*Extract:*

[Gluster-Maintainers] Bug state change proposal based on the conversation on bz 1630368
Shyam Ranganathan
srangana at redhat.com
Tue Nov 6 18:48:35 UTC 2018
On 11/06/2018 12:22 PM, Shyam Ranganathan wrote:
> On 11/06/2018 10:27 AM, Kaleb S. KEITHLEY wrote:
>> On 11/6/18 9:27 AM, Shyam Ranganathan wrote:
>>> Here is the way I see it,
>>> - If you find a bug on master and want to know if it is
>>> present/applicable for a release, you chase it's clone against the release
>>> - The state of the cloned bug against the release, tells you if is is
>>> CURRENTRELEASE/NEXTRELEASE/or what not.
>>>
>>> So referring to the bug on master, to determine state on which
>>> release(s) it is fixed in is not the way to find fixed state.
>>>
>>> As a result,
>>> - A bug on master with NEXTRELEASE means next major release of master.
>>>
>>> - A Bug on a release branch with NEXTRELEASE means, next major/minor
>>> release of the branch.
>>>
>>
>> For the record: I'm not in love with that.
>>
>> I'd prefer that a BZ for a release branch get closed with CURRENTRELEASE
>> (meaning 4.1, 5, 6, etc.) and Fixed In: set to the specific version,
>> 4.1.6 or 5.1, etc.
>
> Yes, when the release is made, it will be closed CURRENTRELEASE with the
> fixed in set as the release, as it happens today. (also see similar
> response to Atin's question)
>
>>
>> If a BZ on a release branch never gets fixed during the lifetime of that
>> branch (e.g. 4.1) it could/should be set to CLOSED/NEXTRELEASE (meaning
>> 5 or later) when 4.1 reaches EOL. It could also be set to CLOSED/EOL,
>> but that implies, perhaps, that it won't be ever be fixed. I'd reserve
>> CLOSED/EOL for new bugs filed against versions that have already reached
>> EOL. (Clone the BZ to an active version if the bug exists there.)

*Request:* Could you write out the bug state email, word for word, from "[Gluster-Maintainers] Bug state" to "CURRENTRELEASE/NEXTRELEASE/or what not."? The data that comes next has no part in this.

*Recorded information:*
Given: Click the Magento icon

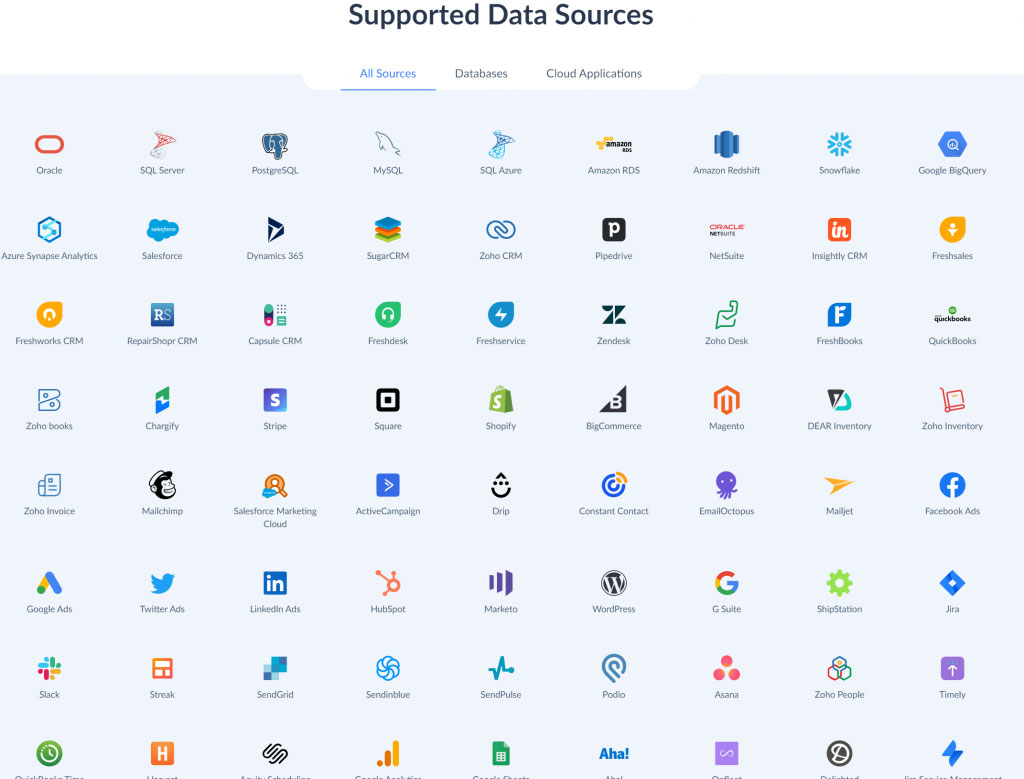Looking at the screenshot, I should [727, 400].
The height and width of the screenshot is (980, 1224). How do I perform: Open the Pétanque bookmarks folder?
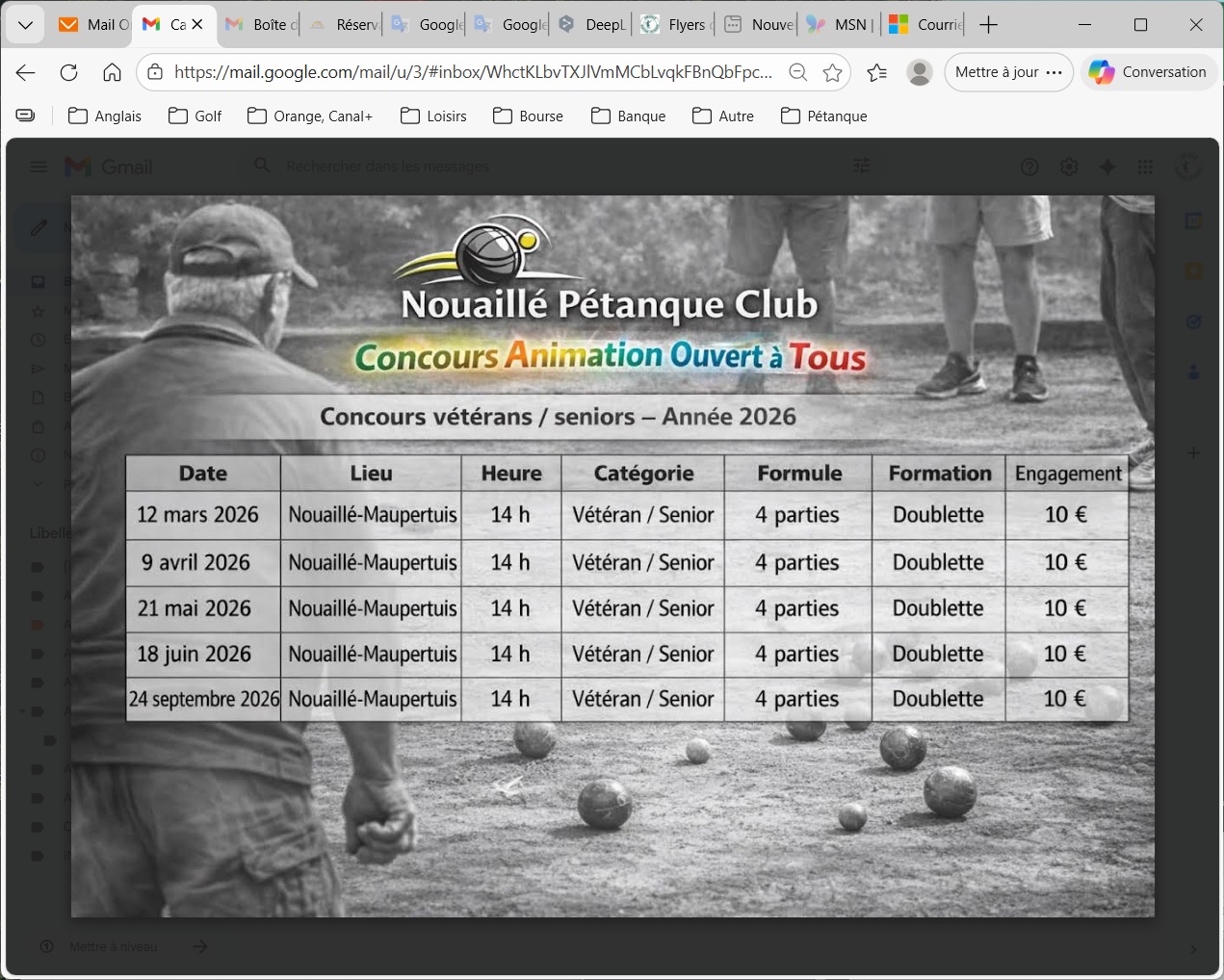coord(823,116)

*Written answer:*
[Gluster-Maintainers] Bug state change proposal based on the conversation on bz 1630368
Shyam Ranganathan
srangana at redhat.com
Tue Nov 6 18:48:35 UTC 2018
On 11/06/2018 12:22 PM, Shyam Ranganathan wrote:
> On 11/06/2018 10:27 AM, Kaleb S. KEITHLEY wrote:
>> On 11/6/18 9:27 AM, Shyam Ranganathan wrote:
>>> Here is the way I see it,
>>> - If you find a bug on master and want to know if it is
>>> present/applicable for a release, you chase it's clone against the release
>>> - The state of the cloned bug against the release, tells you if is is
>>> CURRENTRELEASE/NEXTRELEASE/or what not.